McDonald’s (MCD) has just reported earnings. The global fast food chain stock has delivered over the last two years, and looks set to move higher after putting out its results. The key to the quarter and to future performance? Franchising.

Franchising eliminates the cost of operating those units and replaces restaurant sales with more predictable rent and royalty payments based on a percentage of sales.

“During the quarter, we refranchised our businesses in China and Hong Kong, reaching our target to refranchise 4,000 restaurants more than a year ahead of schedule,” Chief Financial Officer Kevin Ozan said.

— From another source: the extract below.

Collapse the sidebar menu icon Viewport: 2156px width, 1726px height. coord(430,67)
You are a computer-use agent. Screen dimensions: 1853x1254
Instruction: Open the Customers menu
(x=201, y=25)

Now it was not al good news. The company beat analyst estimates, bud revenue was down. In fact, total revenue fell 10.4 percent to $5.75 billion, after the company stepped up franchising its restaurants. Analysts were expecting revenue of $5.74 billion.

McDonald’s has been working to reverse a decline in traffic at its U.S. restaurants, where it gets most of its profit, with new menu items such as fresh beef Quarter Pounders, premium customizable sandwiches such as the Signature Sriracha sandwich, as well as mobile ordering and delivery.

Excluding items, the company earned a profit of $1.76 per share, missing the average analyst estimate of $1.77 per share,

Looking ahead expect vigorous promotions and a focus on franchising. We will be closely watching the latter.